STATED TASK ▸ Reproduce the text of each record below word for word, leaving out the pictures.

GIVEN ENTRIES ▸
----------

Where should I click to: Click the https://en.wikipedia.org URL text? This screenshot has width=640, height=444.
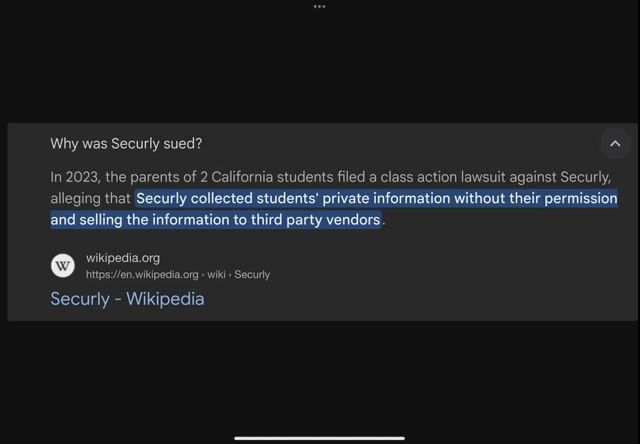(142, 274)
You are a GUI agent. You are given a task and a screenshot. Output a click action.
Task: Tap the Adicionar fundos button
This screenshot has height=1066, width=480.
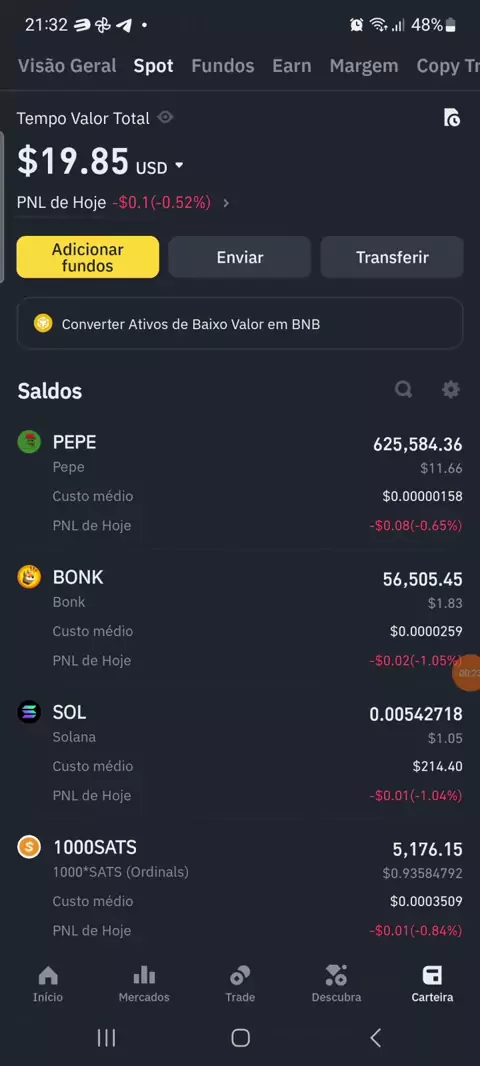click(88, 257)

----------

RESPONSE ▸
Where should I click to: Click the https://en.wikipedia.org URL text? This screenshot has width=640, height=444.
(142, 274)
You are a GUI agent. You are given a task and a screenshot. Output a click action.
Task: Tap the Adicionar fundos button
This screenshot has height=1066, width=480.
click(88, 257)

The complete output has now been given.